Speaking at a seminar titled “Pakistan Economy – Challenges & Solution” on Tuesday, he pointed out that the government was accepting refugees from Afghanistan despite pledging neutrality some time ago.

“This will prove to be a burden on the country’s weak economy,” he said.

Pasha said that IMF’s conditions for the resumption of $6 billion loan programme were stringent as they included hike in gas, power and fuel prices and a limit on subsidies.

He termed prime minister’s approval of difficult conditions unfortunate for the economy.

“The industrial sector is running the whole taxation system of the nation as it is the largest contributor to the tax revenue,” he said.

Pasha added that Pakistan’s tax-to-GDP ratio of 12% was higher than Bangladesh’s (8%), hence, Islamabad was excelling on this front.

He suggested that the government should reduce power tariff for the industry, citing that it would enhance the tax revenue threefold due to the reduction in cost of doing business.

He warned of difficult times ahead because the country reported historic high imports of $6.3 billion in June this year while the current account deficit stood at $1.6 billion in the month.

“Total annual import figure will soar to around $70 billion, which is impossible to manage with export earnings of just $25 billion,” he said.

The former finance minister stressed that the current account deficit in FY22 would surpass FY21’s number because the country was all set to enhance payments under debt servicing by an alarming 35%.

Appreciating the receipt of record high remittances of $29.4 billion in the previous fiscal year, he projected a decline in the amount sent home by overseas Pakistanis during the ongoing fiscal year.
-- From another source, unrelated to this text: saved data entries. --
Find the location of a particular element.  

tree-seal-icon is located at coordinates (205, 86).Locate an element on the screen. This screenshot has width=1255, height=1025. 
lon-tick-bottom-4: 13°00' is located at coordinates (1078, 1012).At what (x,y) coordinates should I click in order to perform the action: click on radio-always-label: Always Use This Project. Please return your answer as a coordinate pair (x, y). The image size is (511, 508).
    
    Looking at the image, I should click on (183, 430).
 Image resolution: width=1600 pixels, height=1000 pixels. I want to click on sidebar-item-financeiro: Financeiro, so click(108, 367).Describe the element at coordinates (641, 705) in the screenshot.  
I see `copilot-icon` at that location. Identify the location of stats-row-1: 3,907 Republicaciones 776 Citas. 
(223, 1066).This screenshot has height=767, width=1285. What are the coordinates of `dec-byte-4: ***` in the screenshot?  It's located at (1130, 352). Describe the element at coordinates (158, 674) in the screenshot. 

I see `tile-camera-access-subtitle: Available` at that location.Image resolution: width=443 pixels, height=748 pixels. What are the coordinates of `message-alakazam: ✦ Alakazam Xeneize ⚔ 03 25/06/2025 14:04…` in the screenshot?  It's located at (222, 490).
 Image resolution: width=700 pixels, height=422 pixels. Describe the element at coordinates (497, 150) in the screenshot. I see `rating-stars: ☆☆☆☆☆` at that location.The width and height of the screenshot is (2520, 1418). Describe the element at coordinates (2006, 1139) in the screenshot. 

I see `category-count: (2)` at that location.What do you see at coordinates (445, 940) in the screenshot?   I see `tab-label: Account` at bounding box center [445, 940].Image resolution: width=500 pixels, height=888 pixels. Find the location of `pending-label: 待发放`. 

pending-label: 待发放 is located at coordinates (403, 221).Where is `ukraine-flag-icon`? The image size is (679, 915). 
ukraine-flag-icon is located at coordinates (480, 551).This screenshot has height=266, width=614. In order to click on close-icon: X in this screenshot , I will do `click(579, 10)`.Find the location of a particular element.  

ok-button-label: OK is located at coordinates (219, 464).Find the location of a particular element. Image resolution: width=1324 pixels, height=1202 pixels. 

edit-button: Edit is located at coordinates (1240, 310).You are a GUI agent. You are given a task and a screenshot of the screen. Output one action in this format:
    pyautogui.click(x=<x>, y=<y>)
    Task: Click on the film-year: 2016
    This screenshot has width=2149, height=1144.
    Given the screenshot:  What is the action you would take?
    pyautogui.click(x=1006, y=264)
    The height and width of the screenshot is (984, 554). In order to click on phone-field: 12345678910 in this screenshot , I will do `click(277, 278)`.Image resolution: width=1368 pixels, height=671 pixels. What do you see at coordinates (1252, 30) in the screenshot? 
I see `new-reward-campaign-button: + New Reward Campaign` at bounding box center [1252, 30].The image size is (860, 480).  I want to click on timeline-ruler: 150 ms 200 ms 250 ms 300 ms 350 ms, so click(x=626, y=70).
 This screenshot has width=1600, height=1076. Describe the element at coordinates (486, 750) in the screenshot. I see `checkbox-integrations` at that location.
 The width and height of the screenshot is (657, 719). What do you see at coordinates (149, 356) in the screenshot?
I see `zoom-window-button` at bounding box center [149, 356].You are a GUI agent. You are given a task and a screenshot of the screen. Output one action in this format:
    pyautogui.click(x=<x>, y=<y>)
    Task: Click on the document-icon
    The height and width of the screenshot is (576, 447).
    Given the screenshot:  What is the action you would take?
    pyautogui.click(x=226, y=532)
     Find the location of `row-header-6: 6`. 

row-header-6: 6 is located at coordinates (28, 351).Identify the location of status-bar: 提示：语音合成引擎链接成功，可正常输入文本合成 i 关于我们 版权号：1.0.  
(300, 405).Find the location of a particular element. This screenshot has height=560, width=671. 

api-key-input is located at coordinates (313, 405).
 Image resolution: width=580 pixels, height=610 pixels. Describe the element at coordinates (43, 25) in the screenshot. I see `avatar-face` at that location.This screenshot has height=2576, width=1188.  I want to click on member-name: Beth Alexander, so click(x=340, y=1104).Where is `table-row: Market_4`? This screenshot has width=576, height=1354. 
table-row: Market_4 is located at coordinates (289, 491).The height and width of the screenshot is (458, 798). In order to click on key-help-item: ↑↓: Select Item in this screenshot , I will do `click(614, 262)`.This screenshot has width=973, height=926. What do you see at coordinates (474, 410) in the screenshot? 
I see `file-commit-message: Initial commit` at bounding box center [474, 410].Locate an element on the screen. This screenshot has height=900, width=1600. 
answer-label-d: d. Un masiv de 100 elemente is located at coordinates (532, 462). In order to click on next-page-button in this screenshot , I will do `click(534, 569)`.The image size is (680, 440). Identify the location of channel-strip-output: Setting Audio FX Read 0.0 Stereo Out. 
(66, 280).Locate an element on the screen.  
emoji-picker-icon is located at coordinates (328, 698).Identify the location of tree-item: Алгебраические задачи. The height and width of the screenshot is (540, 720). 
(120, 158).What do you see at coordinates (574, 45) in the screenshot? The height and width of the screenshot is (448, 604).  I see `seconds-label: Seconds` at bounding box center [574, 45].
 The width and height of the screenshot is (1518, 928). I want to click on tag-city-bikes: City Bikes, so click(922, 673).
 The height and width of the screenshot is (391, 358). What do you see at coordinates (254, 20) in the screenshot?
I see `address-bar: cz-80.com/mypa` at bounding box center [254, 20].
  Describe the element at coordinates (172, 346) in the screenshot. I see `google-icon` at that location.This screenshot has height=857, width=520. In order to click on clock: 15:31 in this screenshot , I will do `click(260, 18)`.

“Pakistanis spend around $3-4 billion on foreign travel annually, however, this amount was saved in FY21 and it helped lift the remittances upward,” he said.

He underlined the need for at least 7% GDP growth to absorb the large number of unemployed youth, eradicate poverty and manage the rising public debt.

“To achieve this, the country needs an equitable taxation system and high export growth,” he added.

Published in The Express Tribune, July 28th, 2021.